À côté de cela, il y a une série de qualités d’analyse, d’anticipation, d’identifier un problème et voir les solutions, les voies de sortie possibles. Une certaine capacité à dénouer des sujets compliqués, pouvoir les rendre plus simples au moment où il faut décider. À garder l’esprit clair et le sang froid dans les périodes de tensions.
Il y a besoin de convaincre des gens qui ne sont pas nécessairement d’accord avec nous, ce qui suppose une certaine ouverture d’esprit par rapport à leur situation et leur vécu propres. L’empathie est donc, à mon avis, quelque chose qui aide aussi dans cette fonction.

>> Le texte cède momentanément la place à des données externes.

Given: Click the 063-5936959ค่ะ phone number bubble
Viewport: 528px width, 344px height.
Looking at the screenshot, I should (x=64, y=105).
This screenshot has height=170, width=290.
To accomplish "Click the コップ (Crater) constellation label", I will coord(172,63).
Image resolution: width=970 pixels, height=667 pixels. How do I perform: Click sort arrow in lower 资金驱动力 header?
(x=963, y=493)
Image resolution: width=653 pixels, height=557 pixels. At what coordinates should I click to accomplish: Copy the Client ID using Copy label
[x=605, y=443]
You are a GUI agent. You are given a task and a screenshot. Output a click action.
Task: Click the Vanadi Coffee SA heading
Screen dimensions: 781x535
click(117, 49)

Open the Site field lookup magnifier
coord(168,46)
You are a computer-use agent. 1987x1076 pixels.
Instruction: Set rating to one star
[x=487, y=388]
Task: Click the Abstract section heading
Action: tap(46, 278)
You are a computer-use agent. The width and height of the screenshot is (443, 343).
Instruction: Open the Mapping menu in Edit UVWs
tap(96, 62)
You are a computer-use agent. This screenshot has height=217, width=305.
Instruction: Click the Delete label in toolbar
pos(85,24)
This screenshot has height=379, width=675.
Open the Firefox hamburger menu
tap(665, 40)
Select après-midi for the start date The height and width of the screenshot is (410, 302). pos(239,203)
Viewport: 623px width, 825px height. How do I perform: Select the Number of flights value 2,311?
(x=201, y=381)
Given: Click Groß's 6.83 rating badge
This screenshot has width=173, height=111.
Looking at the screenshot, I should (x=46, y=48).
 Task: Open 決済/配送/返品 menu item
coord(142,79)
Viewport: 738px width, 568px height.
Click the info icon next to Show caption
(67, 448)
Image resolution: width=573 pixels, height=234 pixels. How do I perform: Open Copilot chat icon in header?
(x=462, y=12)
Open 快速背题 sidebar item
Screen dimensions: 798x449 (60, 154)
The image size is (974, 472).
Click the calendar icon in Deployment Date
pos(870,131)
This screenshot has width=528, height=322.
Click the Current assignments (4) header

Face à un problème, il y a plein de contraintes. Il y a des contraintes parfois budgétaires, des contraintes parfois liées à ce qu’on veut faire parce que c’est quand même difficilement acceptable pour une grande partie de la population. Il y a aussi des contraintes liées aux personnes qu’on doit convaincre parce qu’on n’a pas une majorité à nous tout seul dans la société. Donc, on doit mélanger nos idées à celles des autres et il faut aimer ça d’une certaine manière, même si ça peut aussi faire partie de la frustration.
Il faut aimer transformer les contraintes en opportunités et aimer mêler ses idées à celles des autres. Parce que sans ça, c’est juste infernal et on aura le sentiment, non pas de faire des compromis, mais de faire des compromissions à longueur de journée. Et ça, pour la santé mentale, c’est impossible, ce n’est pas tenable.
Où est la limite entre compromis et compromission?
Il faut voir clair. Ensuite, sur un dossier ou dans une stratégie, savoir où on veut aller et, le cas échéant, où est-ce qu’on peut atterrir. Définir une ligne claire entre, d’un côté, ce qui est acceptable parce que ça va dans la bonne direction, même si cela ne va pas aussi loin et vite que ce qu’on voudrait, et de l’autre, ce qui est inacceptable parce que ça trahit des valeurs fondamentales ou force un retour en arrière.
Pourquoi la politique?
J’ai eu assez tôt un intérêt pour la chose publique. Mon intérêt pour la politique est né de mon désir d’engagement et de voir les choses évoluer. Durant mes études, je me suis pas mal mobilisé dans le monde associatif. Et, comme pour beaucoup de gens, est apparue la volonté d’essayer de faire évoluer les règles du jeu et donc de s’engager dans les institutions.
Justement, pourquoi Ecolo?
Quand on s’intéresse à la politique et qu’on est amené à voter pour la première fois, on commence à essayer de se construire son affiliation : pour qui vais-je voter? Ma famille n’était absolument pas écologiste et s’intéressait à la politique de manière assez éloignée. J’ai découvert Ecolo par des lectures et des rencontres. Je me suis toujours défini comme très progressiste et pour moi, le parti du progressisme, le parti d’avenir, c’était Ecolo. C’était une période où c’était déjà assez naturel de faire ce choix-là quand on avait 20 ans.